Most of the large dog-food manufacturers have done extensive research on canine nutrition. I called up Purina’s Bob West, the sporting-dog group liaison to media types like me. In addition to his duties at Purina, West also produces dog-training videos, writes extensively on hunting dogs of all kinds and has trained more dogs than most of us will ever see. He is not a canine nutritionist, he wants it known, but he clearly has a working knowledge of the subject.

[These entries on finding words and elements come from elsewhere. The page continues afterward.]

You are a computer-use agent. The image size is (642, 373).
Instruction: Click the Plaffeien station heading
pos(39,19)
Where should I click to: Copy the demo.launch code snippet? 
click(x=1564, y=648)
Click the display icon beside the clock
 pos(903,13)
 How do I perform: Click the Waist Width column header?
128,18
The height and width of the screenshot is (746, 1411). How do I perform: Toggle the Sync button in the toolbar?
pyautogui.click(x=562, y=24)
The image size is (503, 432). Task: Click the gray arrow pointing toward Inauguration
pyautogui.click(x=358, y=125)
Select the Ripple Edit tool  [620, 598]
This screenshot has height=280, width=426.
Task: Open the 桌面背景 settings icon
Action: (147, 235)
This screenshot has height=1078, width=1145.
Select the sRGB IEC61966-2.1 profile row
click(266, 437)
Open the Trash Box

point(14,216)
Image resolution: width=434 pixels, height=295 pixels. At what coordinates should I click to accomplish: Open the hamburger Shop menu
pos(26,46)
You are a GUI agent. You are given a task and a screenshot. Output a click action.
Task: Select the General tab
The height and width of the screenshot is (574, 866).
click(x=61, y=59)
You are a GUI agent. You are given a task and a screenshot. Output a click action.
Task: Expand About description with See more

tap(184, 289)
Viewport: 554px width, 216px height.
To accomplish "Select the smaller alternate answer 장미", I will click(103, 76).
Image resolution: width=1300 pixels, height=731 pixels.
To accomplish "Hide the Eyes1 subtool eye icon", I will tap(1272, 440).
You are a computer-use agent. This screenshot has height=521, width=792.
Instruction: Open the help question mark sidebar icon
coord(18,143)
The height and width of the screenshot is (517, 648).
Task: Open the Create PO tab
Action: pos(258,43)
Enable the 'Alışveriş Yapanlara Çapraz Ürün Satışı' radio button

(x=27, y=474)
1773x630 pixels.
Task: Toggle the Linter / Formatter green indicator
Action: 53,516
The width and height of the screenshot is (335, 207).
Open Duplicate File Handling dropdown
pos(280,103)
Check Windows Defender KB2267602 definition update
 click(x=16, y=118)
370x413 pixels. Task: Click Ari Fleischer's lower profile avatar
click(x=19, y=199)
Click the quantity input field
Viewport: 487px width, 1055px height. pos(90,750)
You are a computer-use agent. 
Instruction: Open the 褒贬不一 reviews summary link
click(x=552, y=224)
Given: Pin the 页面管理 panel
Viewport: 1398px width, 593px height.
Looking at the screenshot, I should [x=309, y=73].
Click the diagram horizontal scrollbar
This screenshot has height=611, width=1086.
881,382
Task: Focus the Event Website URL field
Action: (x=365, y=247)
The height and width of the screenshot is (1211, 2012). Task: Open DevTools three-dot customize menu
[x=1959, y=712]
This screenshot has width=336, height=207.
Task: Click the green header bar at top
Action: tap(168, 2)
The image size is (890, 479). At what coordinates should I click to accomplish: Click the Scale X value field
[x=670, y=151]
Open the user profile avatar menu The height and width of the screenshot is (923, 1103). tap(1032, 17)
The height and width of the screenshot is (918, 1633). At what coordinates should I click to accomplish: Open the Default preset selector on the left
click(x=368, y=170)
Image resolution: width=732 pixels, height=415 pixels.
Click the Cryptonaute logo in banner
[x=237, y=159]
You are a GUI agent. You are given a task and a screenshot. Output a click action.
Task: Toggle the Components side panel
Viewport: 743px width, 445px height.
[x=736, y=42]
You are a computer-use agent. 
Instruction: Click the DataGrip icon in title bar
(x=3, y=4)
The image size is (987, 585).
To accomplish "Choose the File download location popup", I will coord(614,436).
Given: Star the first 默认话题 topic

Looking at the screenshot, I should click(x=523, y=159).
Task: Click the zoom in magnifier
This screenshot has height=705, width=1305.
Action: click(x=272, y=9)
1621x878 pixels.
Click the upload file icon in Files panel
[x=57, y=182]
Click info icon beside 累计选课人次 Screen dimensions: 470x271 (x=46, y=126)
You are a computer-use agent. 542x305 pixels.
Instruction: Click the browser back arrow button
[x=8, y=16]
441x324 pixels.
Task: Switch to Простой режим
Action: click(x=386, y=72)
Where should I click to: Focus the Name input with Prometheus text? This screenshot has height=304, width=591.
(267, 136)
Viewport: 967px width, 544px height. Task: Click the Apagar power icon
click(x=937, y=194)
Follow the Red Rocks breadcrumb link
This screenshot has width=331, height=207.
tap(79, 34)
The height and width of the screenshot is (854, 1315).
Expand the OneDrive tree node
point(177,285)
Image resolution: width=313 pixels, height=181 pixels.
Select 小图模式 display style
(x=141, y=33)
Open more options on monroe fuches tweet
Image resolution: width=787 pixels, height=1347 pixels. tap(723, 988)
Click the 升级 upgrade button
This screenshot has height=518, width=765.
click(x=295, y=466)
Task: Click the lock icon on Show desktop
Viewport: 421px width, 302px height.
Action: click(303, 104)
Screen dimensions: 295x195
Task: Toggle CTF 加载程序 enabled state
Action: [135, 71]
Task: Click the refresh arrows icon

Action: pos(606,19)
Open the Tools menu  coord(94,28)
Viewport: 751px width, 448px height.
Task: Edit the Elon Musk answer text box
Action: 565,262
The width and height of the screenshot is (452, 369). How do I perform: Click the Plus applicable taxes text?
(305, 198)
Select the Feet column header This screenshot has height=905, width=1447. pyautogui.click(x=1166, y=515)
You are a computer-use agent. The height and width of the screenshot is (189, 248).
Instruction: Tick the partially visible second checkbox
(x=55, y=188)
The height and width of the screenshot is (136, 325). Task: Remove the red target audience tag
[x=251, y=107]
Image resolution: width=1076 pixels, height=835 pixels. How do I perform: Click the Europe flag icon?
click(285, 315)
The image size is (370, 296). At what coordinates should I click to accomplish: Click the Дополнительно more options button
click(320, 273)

Related: How To Keep Your Gundog From Breaking

Feed your hunting dog after the hunt

Here’s West’s take on the right time to feed: A healthy, adult dog — not puppies or dogs with special needs — should be fed once daily and after the hunt is over.

“A dog needs time to get the benefit of all the nutrition in the product (his dog food), and then he needs time to evacuate his system,” West says. “So, you definitely want to feed the dog after the hunt is over, and after the dog is rested, for maybe up to an hour later. What you don’t want to do is feed a dog when it’s excited or stressed in any way.”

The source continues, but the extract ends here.